Sources of Freedom Exercises

This chapter concentrates on the history of America during World War I. It opens with a definition of Woodrow Wilson's concept of a moral foreign policy through what he called "liberal internationalism." Promising to bring the Progressive agenda to the world, Wilson fell short and the war forced Americans to once again debate the true extent of liberty. Quickly looking at the foreign policies of Theodore Roosevelt and William Howard Taft, the chapter embarks on the road toward war. Wilson initially took the stance of neutrality, but when he was pushed into war his Fourteen Points outlined for the world his vision that this war should make the world safe for democracy.

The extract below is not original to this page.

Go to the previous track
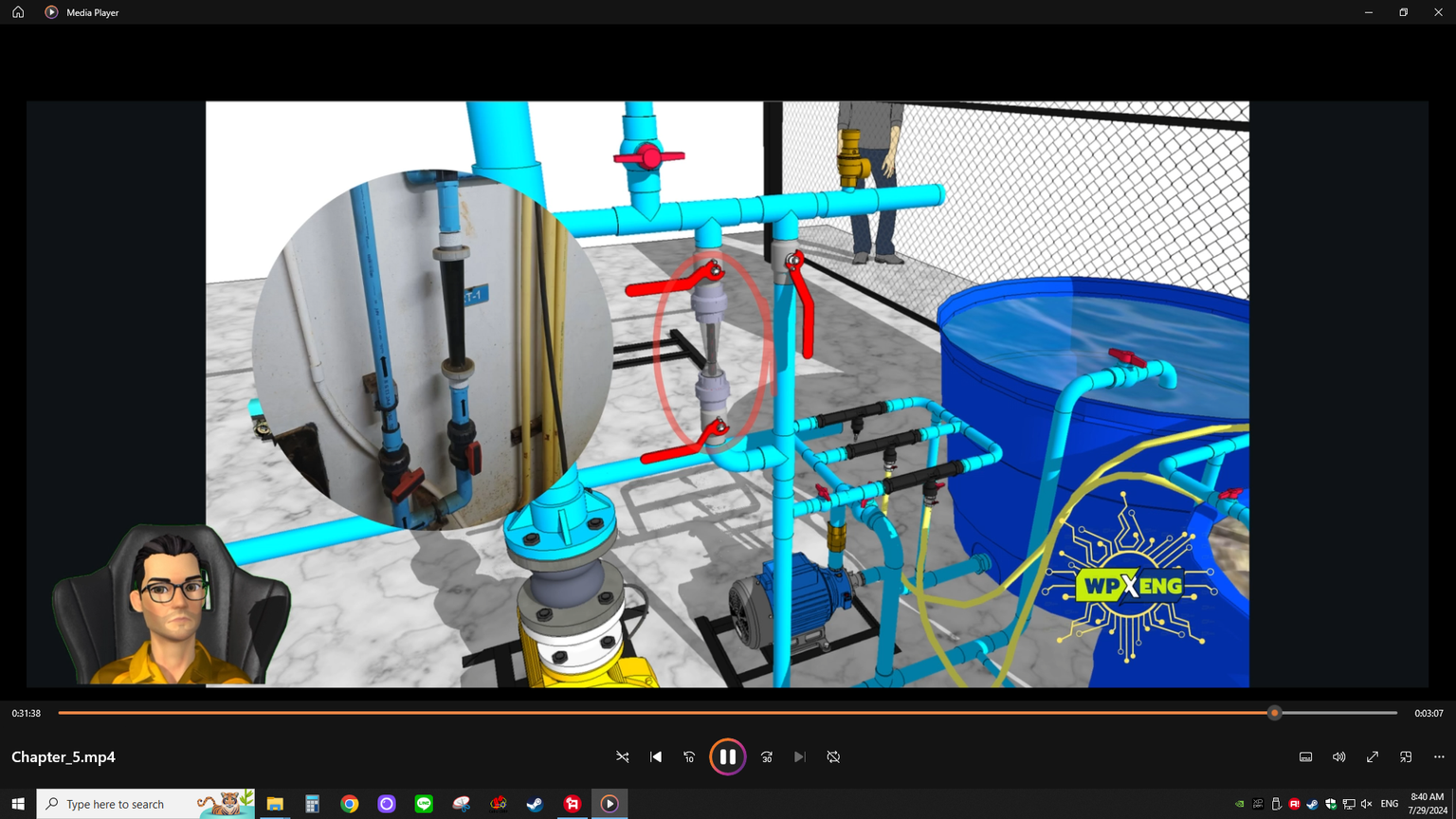[656, 756]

At home, the war was sold to the American public via the Committee on Public Information. Progressives used the war to expand their agenda, culminating in the eighteenth and nineteenth Amendments. However, freedom of speech was not a cause taken up by Progressives as Eugene Debs's powerful statement in Voices of Freedom illustrates.

The war also forced Americans to define who was an American. "Race" had earned a legitimate place in science through eugenics, which fueled the anti-immigrant sentiment of the era. Anti-German hysteria ran particularly high during the war, as German-Americans were forced to prove their loyalty. Blacks too were asked to work in defense industries and serve in the army, only to face continued discrimination and violence. Asking Wilson to make America safe for democracy, W. E. B. Du Bois emerged as a leader of the black community through his Niagara Movement and NAACP. Seen as an alternative to Du Bois, Marcus Garvey launched a separatist movement.

The chapter ends with the events of 1919. In the face of a worldwide revolutionary upsurge, American labor was attacked during the Red Scare as dangerous and part of a communist conspiracy. Finally, Wilson's dreams for the peace were shattered when the United States Senate refused to ratify the Treaty of Versailles.